En cuanto al cuarto y último, el que cierra la serie, es el que termina generando el desenlace de la trama, y recupera, cual si un periplo circular hubiéramos recorrido, con su alfa y su omega, las constantes del primero: víctima desconocida y cadáver que aparece de manera inopinada e impactante (aunque, a tenor del escalonamiento de hechos de la secuencia que lo precede, más o menos esperable). Un broche óptimo para un despliegue extraordinario de una carrera criminal intachable que se terminará yendo al garete –como no podía ser de otra manera- por un detalle nimio.

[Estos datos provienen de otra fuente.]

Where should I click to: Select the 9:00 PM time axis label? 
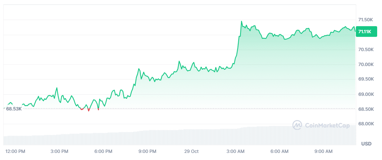point(147,151)
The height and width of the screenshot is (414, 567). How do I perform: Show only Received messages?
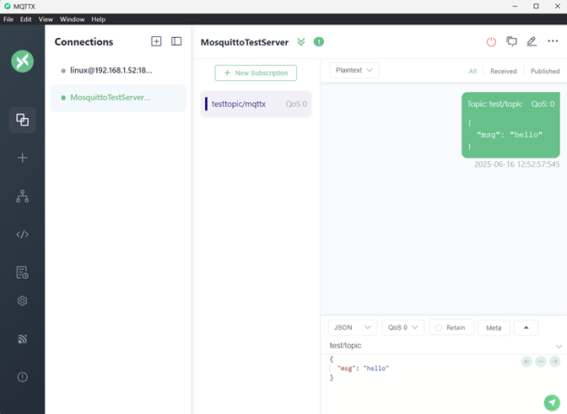503,72
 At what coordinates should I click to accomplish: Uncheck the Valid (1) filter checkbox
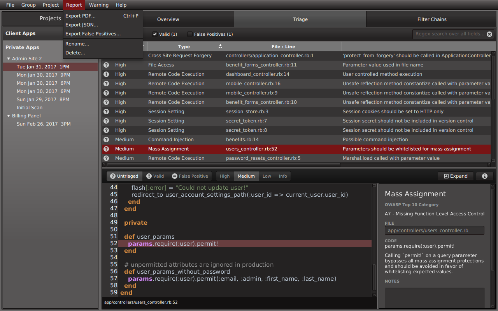click(x=154, y=34)
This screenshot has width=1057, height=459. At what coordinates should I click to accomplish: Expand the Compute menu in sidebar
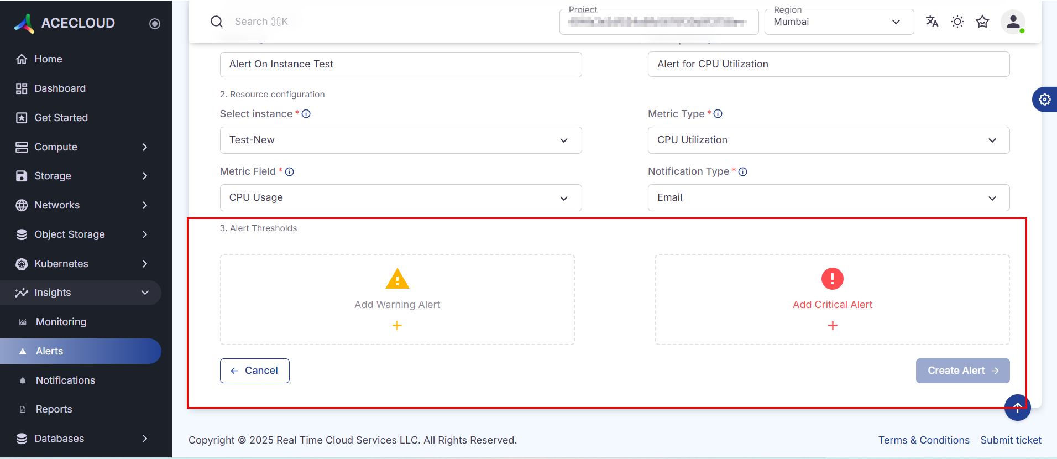pos(83,147)
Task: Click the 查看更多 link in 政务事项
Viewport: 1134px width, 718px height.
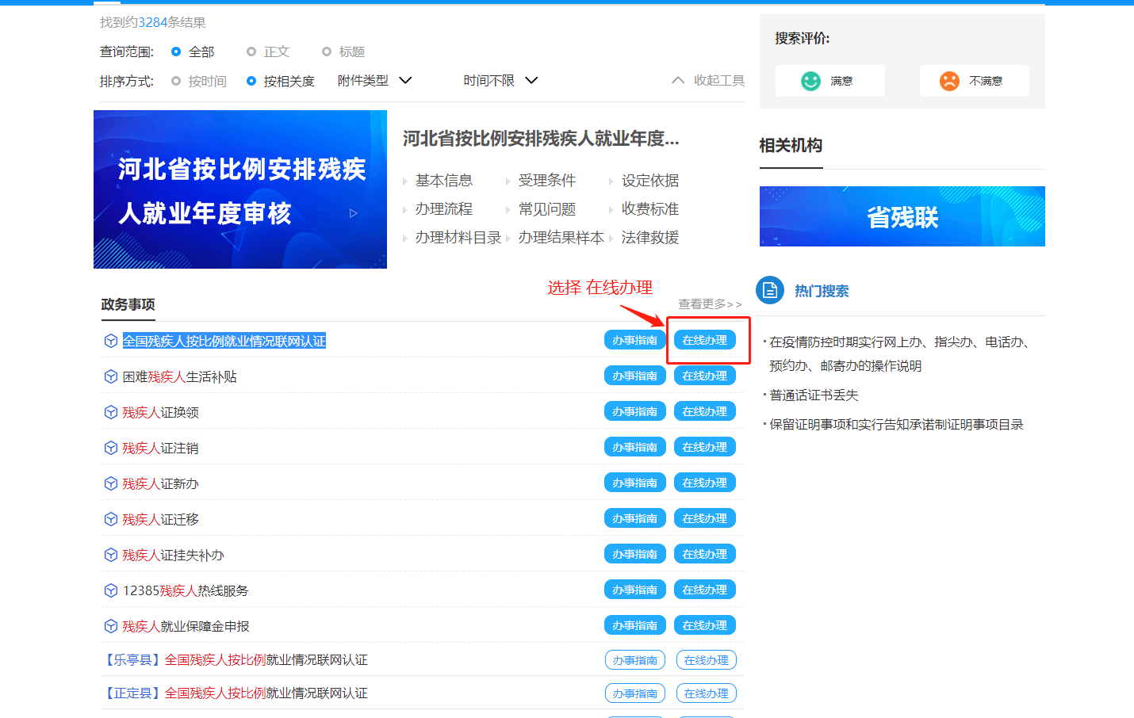Action: pos(710,304)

Ciertamente, Frenesí carece de la profundidad psicológica y la riqueza referencial que las más ilustres joyas de la filmografía hitchcockiana –aquellas que integran su nómina de títulos más prestigiosos, conocidos y reconocidos- exhiben. Pero no deja de ser una excelente muestra de suspense criminal, perfectamente concebida y ejecutada, y llevada a término con una maestría difícilmente igualable. La de un maestro indiscutible. Como Hitchcock: aun gordo, viejo y achacoso, lo seguía siendo –y ya nunca va a dejar de serlo....-.